Task instructions ->
Repeat the records below exactly from the line containing "How do I perform: Select the 90th" to the line containing "Task: Like the tweet with 8.7K likes", taking in both of those lines. Drop the pictures.

====== Given records ======

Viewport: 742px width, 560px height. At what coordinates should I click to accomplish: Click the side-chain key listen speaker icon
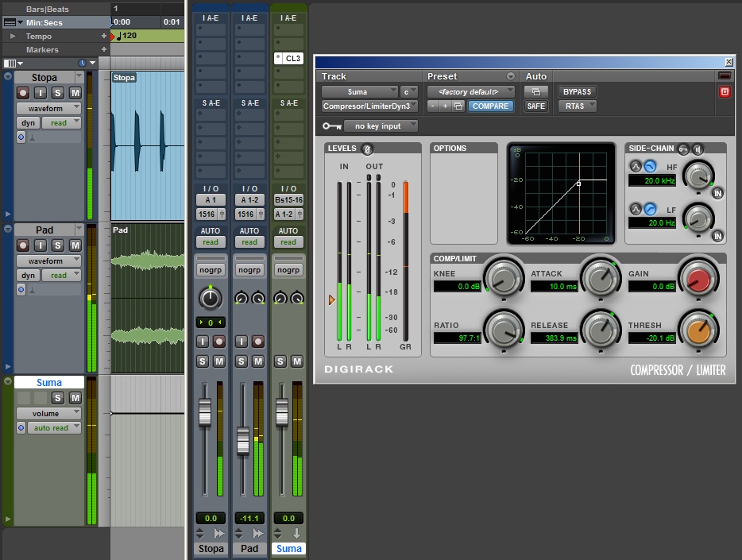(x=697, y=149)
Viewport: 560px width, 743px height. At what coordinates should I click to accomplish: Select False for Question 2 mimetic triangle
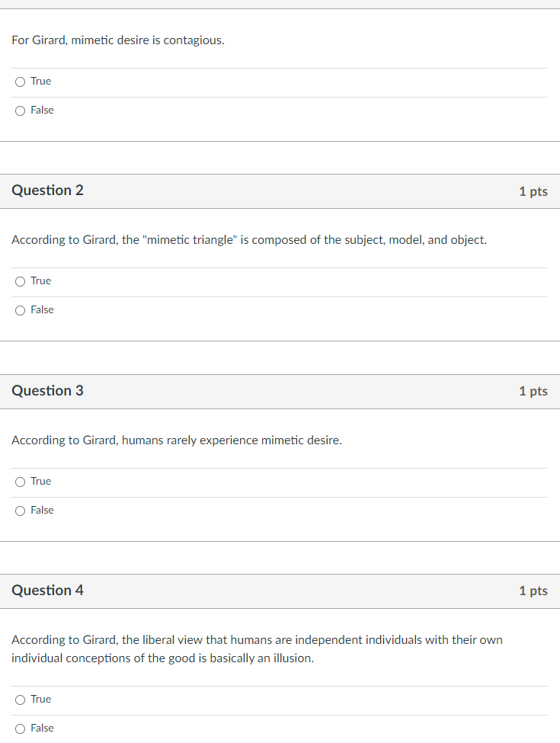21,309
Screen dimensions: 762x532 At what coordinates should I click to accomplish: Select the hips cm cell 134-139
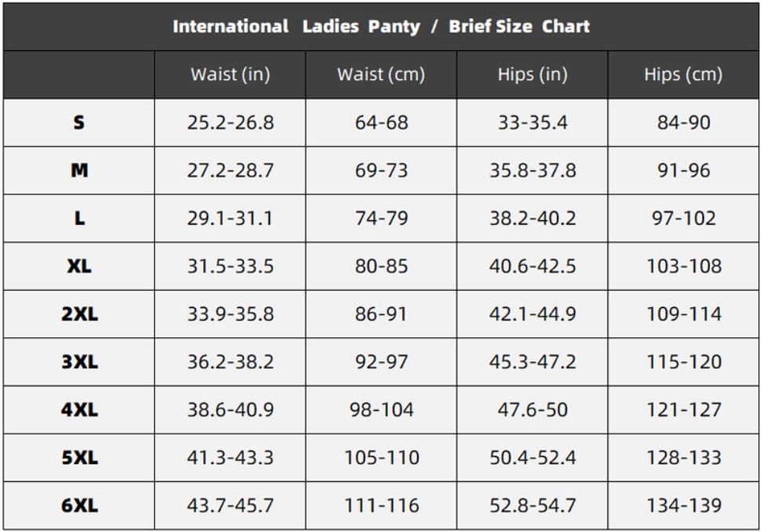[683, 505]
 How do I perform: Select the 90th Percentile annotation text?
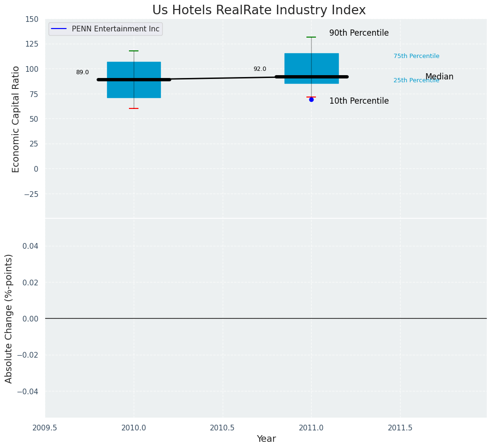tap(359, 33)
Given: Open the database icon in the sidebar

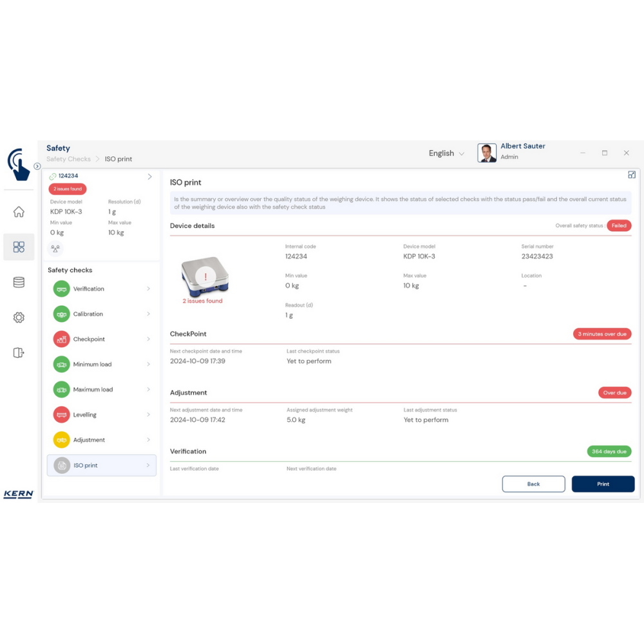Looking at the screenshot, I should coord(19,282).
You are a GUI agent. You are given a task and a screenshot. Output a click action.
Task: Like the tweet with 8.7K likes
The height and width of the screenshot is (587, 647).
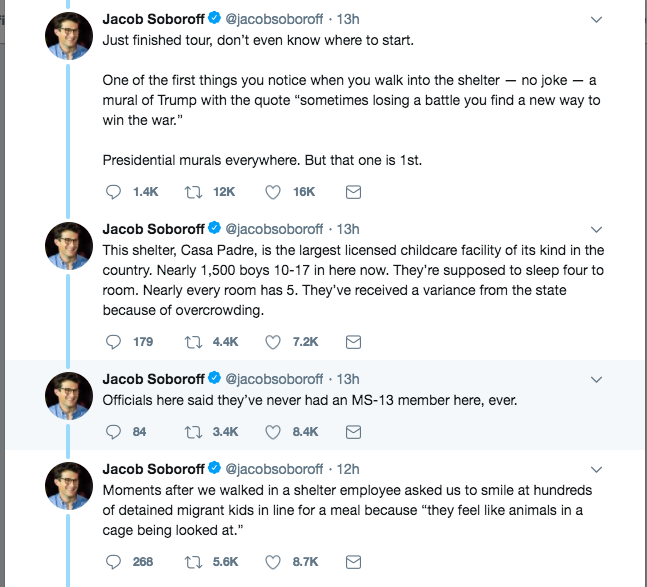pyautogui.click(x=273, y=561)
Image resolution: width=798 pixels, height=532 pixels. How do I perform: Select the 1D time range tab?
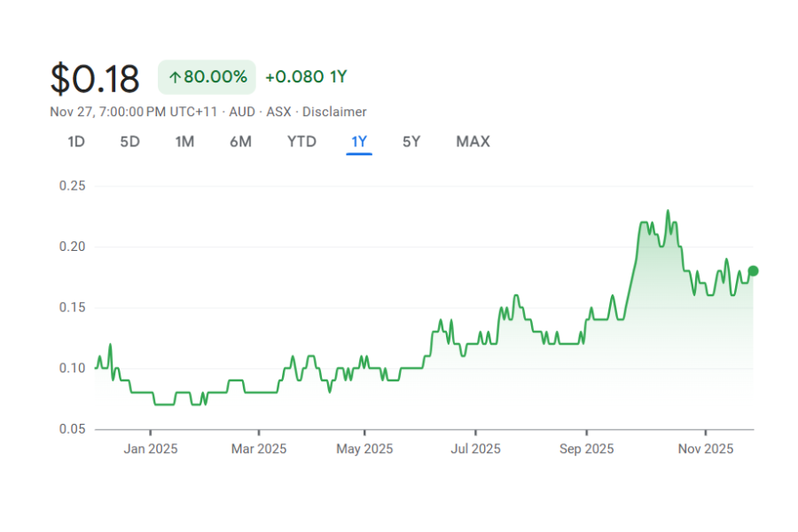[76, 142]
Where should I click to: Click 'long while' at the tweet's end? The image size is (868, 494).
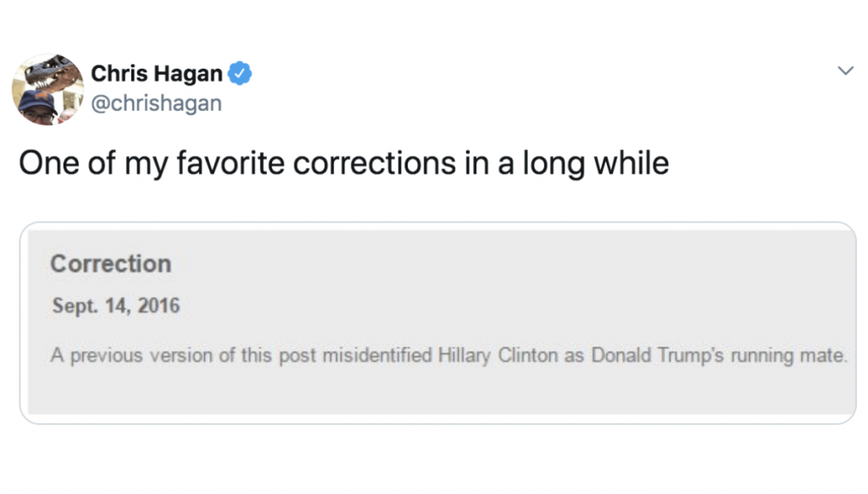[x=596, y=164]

======
====== Given records ======

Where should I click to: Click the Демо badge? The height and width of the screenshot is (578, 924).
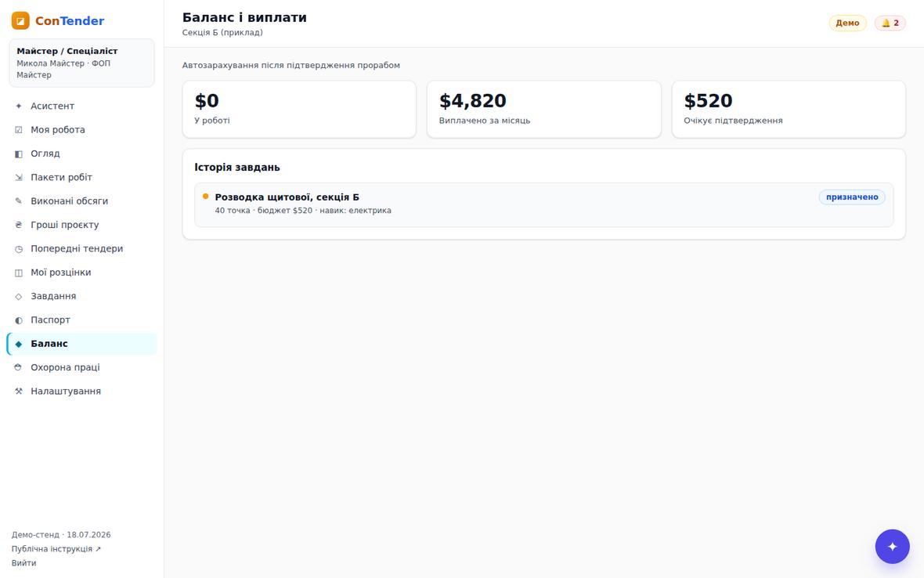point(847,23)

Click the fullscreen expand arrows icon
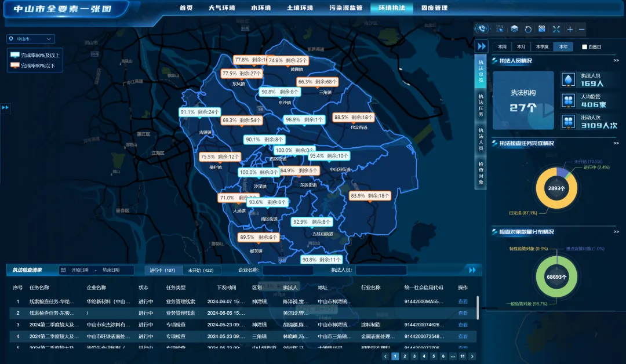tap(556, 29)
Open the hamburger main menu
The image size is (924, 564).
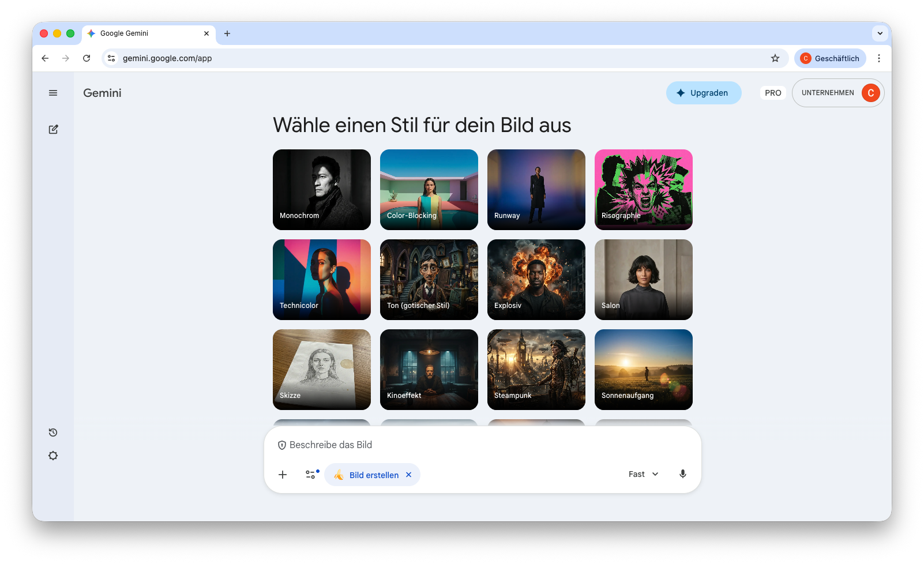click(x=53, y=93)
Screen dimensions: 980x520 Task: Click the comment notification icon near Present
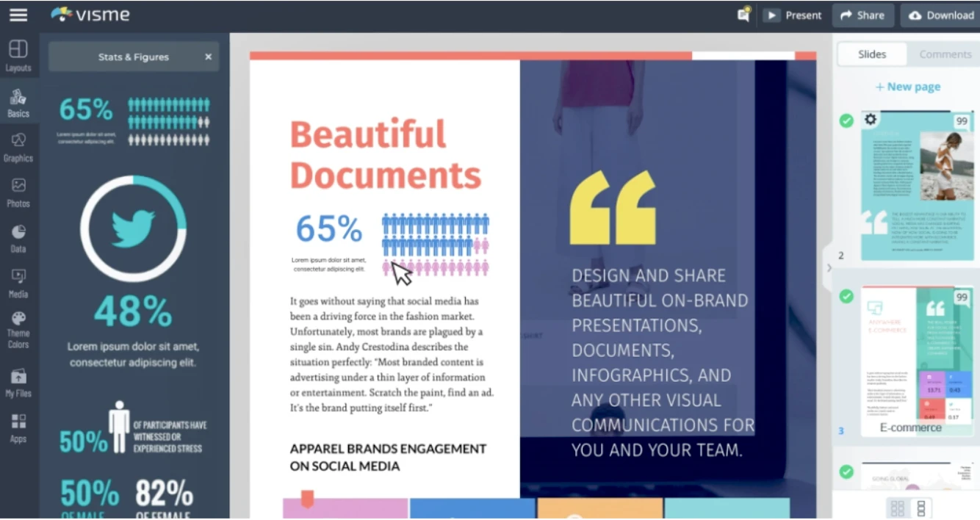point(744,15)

======

Result of the task ->
 How do I perform: Select the 90th Percentile annotation text?
tap(359, 33)
Given: Open the database icon in the sidebar

Looking at the screenshot, I should coord(19,282).
You are a GUI agent. You are given a task and a screenshot. Output a click action.
Task: Like the tweet with 8.7K likes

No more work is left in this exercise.